◆ **TASK OBJECTIVE**
Rewrite the records below, changing "GUI agent" to "screen assistant" everywhere and keeping everything else the same. Leave the pictures out.
* begin *
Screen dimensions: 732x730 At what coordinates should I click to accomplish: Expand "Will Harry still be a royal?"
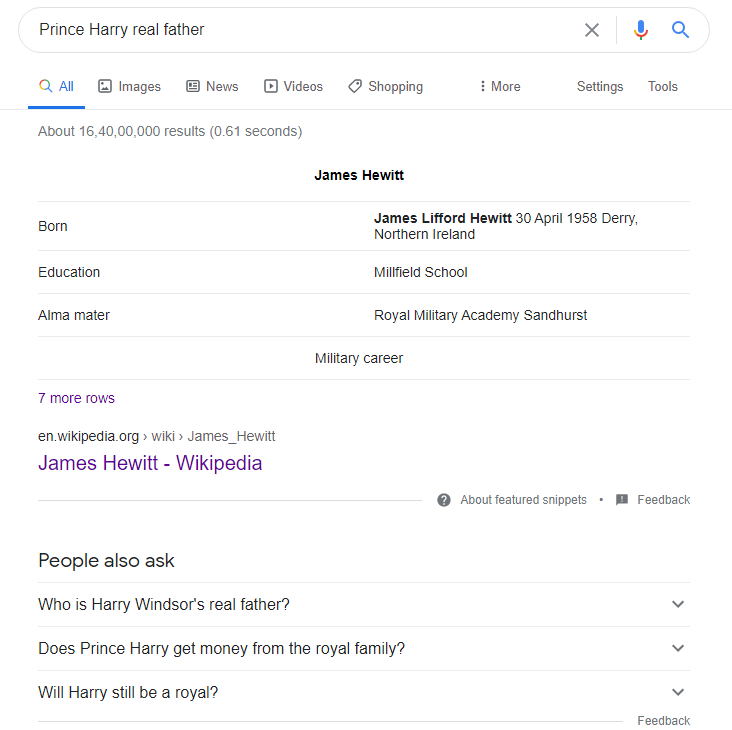(x=364, y=692)
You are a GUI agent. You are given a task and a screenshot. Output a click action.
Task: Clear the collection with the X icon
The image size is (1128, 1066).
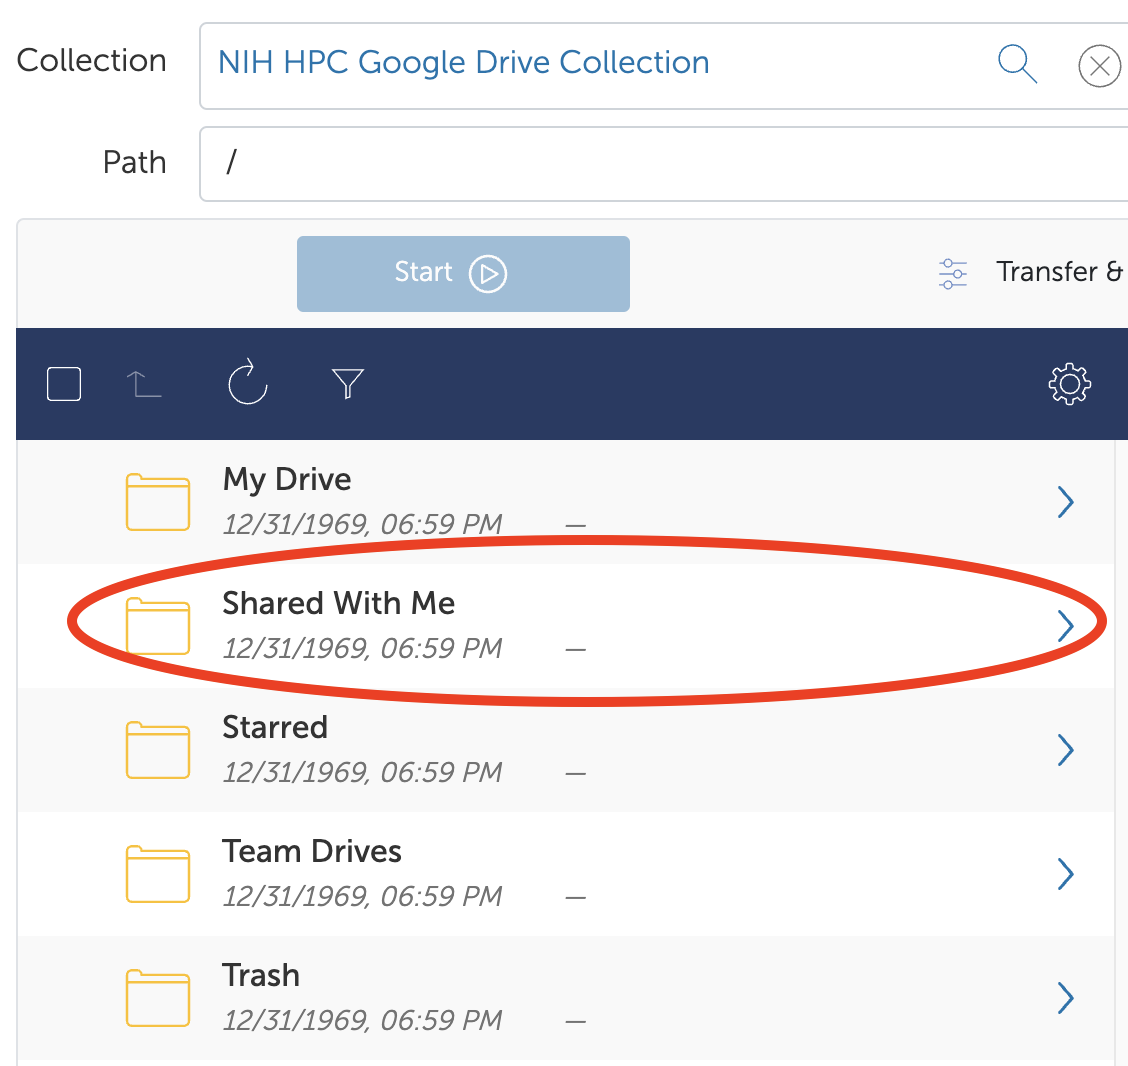(x=1099, y=67)
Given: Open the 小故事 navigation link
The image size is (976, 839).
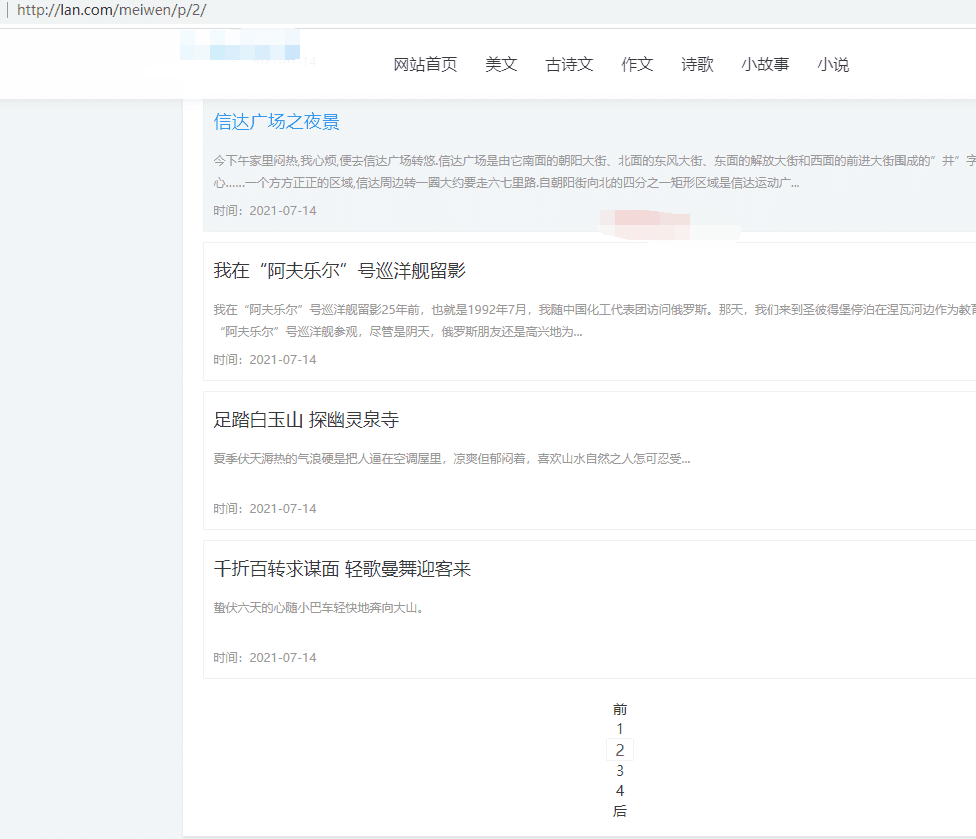Looking at the screenshot, I should 765,65.
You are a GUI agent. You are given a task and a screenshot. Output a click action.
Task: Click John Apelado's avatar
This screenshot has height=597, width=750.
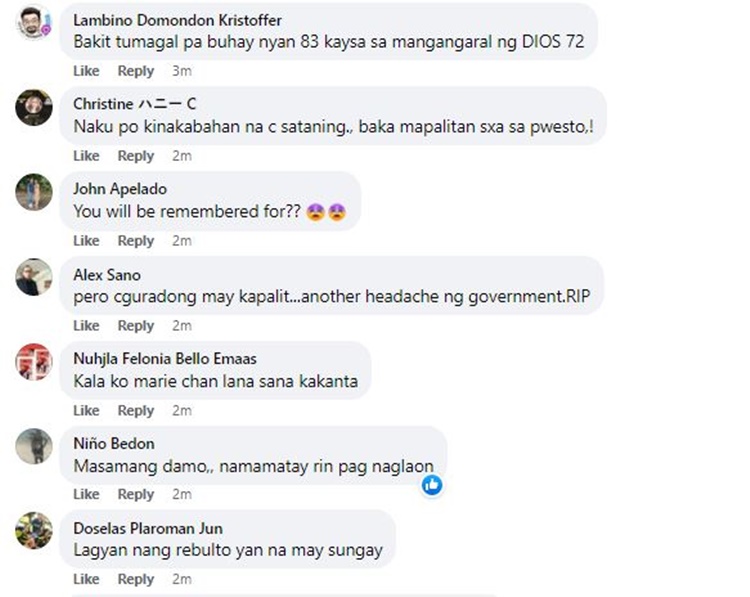point(34,192)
* end *
◆ **WORKED SOLUTION**
Screen dimensions: 732x730 At what coordinates should I click to accomplish: Expand "Will Harry still be a royal?"
(x=364, y=692)
You are a screen assistant. You are given a task and a screenshot. Output a click action.
Task: Clear the collection with the X icon
The image size is (1128, 1066).
(x=1099, y=67)
Given: Open the 小故事 navigation link
The image size is (976, 839).
Looking at the screenshot, I should 765,65.
You are a screen assistant. You are given a task and a screenshot. Output a click action.
Task: Click John Apelado's avatar
This screenshot has height=597, width=750.
point(34,192)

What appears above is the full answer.